THE LORD OF THE RINGS: THE FELLOWSHIP OF THE RING (2001) 8 p.m. on FXX. Few movies will kill more of your social-distancing time than the three gargantuan parts of Peter Jackson’s “Lord of the Rings” trilogy. This first entry sees Frodo Baggins (Elijah Wood) come into possession of the all-powerful “one ring.” The epic walking quest that ensues may be a balm for housebound souls.
CMT CELEBRATES OUR HEROES: AN ARTISTS OF THE YEAR SPECIAL 8 p.m. on CMT. Brandi Carlile, Carrie Underwood, Darius Rucker, Lady Antebellum, Little Big Town, Miranda Lambert and many other country music acts will participate in this special, which is being organized to pay tribute to emergency medical workers, food industry employees and others on the front lines of the coronavirus pandemic. The program will include virtual performances captured at musicians’ homes.

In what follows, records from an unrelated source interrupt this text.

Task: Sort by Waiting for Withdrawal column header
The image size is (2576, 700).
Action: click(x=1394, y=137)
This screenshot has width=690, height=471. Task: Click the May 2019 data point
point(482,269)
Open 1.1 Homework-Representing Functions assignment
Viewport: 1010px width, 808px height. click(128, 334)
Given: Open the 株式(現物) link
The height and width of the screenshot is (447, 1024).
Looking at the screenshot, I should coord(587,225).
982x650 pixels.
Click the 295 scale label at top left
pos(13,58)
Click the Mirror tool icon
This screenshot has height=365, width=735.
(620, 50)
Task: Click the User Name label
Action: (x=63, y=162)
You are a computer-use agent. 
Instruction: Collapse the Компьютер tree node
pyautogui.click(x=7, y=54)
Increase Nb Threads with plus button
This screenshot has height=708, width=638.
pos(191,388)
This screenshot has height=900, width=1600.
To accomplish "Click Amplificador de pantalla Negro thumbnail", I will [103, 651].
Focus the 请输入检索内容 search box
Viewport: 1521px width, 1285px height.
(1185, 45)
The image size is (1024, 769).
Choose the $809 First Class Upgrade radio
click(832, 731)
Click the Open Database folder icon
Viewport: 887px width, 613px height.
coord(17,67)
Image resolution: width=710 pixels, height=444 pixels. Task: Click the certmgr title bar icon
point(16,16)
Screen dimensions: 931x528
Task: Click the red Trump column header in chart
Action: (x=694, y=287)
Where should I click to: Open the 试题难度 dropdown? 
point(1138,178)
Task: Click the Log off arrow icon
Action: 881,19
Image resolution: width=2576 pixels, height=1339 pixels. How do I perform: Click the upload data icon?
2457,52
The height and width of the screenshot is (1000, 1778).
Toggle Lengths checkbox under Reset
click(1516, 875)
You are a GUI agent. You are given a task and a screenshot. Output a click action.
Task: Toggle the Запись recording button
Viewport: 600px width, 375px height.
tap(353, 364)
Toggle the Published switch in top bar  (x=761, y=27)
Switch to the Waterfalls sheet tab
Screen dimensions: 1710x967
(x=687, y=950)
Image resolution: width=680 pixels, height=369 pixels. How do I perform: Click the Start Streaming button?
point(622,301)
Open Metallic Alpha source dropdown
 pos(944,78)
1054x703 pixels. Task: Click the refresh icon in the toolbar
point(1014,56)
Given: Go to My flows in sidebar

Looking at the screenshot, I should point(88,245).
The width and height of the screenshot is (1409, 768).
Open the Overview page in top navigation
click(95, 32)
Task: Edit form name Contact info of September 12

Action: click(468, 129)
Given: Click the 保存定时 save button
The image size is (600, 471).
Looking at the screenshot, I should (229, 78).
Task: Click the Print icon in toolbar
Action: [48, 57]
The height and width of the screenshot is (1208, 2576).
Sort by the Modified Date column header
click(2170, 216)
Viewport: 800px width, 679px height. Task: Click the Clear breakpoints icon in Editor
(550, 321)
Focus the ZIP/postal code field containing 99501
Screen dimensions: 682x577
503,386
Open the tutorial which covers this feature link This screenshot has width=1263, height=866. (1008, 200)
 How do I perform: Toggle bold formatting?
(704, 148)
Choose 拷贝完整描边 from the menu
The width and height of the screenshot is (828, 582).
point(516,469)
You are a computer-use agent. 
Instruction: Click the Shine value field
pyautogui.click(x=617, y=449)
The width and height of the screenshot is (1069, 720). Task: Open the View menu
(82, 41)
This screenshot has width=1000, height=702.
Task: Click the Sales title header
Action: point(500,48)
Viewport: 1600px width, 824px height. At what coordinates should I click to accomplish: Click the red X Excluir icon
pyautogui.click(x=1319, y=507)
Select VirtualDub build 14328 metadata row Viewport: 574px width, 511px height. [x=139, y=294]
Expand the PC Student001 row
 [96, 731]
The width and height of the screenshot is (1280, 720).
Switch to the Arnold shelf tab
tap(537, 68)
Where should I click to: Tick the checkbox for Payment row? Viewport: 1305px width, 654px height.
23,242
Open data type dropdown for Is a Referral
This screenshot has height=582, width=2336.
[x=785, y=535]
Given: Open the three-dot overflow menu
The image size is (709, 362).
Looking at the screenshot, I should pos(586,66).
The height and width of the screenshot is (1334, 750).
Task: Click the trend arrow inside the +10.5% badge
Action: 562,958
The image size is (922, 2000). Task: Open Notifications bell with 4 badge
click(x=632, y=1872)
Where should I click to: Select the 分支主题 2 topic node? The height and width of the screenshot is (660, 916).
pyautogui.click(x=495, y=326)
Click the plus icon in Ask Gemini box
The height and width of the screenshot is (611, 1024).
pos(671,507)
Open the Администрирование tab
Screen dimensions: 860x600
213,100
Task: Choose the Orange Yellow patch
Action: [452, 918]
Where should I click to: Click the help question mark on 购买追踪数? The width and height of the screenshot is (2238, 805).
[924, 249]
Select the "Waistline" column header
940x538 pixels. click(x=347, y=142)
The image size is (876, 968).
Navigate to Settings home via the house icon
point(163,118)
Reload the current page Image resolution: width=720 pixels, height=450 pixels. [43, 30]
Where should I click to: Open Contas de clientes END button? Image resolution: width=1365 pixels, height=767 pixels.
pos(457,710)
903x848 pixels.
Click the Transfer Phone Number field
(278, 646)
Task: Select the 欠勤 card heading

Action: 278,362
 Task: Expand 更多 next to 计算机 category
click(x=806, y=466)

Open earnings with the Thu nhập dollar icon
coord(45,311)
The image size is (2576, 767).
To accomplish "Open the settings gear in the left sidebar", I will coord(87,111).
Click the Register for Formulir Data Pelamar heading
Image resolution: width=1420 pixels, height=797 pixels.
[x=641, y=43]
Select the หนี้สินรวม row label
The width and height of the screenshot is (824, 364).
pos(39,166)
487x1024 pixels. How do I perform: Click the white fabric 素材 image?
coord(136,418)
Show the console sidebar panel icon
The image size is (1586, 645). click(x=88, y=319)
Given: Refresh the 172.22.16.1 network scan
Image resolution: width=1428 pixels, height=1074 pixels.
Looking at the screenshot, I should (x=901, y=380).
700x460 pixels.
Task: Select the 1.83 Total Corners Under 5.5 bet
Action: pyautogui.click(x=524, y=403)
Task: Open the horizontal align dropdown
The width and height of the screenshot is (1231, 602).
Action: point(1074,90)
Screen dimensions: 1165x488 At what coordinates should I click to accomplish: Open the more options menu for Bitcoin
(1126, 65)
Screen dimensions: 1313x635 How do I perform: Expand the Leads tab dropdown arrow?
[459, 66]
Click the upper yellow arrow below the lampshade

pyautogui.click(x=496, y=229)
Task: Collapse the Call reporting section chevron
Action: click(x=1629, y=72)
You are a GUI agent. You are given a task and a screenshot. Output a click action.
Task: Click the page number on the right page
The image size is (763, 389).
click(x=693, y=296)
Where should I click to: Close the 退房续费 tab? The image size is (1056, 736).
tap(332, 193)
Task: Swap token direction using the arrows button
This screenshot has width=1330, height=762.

A BEAUTIFUL DAY IN THE NEIGHBORHOOD (2019) Stream on Starz platforms; rent on Amazon, Google Play, iTunes, Vudu and YouTube. Tom Hanks throws on a red cardigan and an easy smile to portray the TV host Fred Rogers in this drama. Directed by Marielle Heller, the film revolves around the relationship between Rogers and Lloyd Vogel (Matthew Rhys), a fictional, struggling magazine writer who is writing a profile of Rogers for Esquire. It’s not a straight-ahead biopic — the movie is as much about Lloyd as it is about Rogers — but the biggest draw for many is of course seeing Rogers, the ultimate TV nice guy, played by Hanks, the ultimate Hollywood nice guy. “I think it’s an essence thing,” Heller told The Times last year, in reference to Hanks being cast in the role. “It’s something in the energy and the essence and behind the eyes that you feel the same way looking at him as you feel looking at Mister Rogers, and that was what was so important to me. I never wanted him to be doing an imitation.”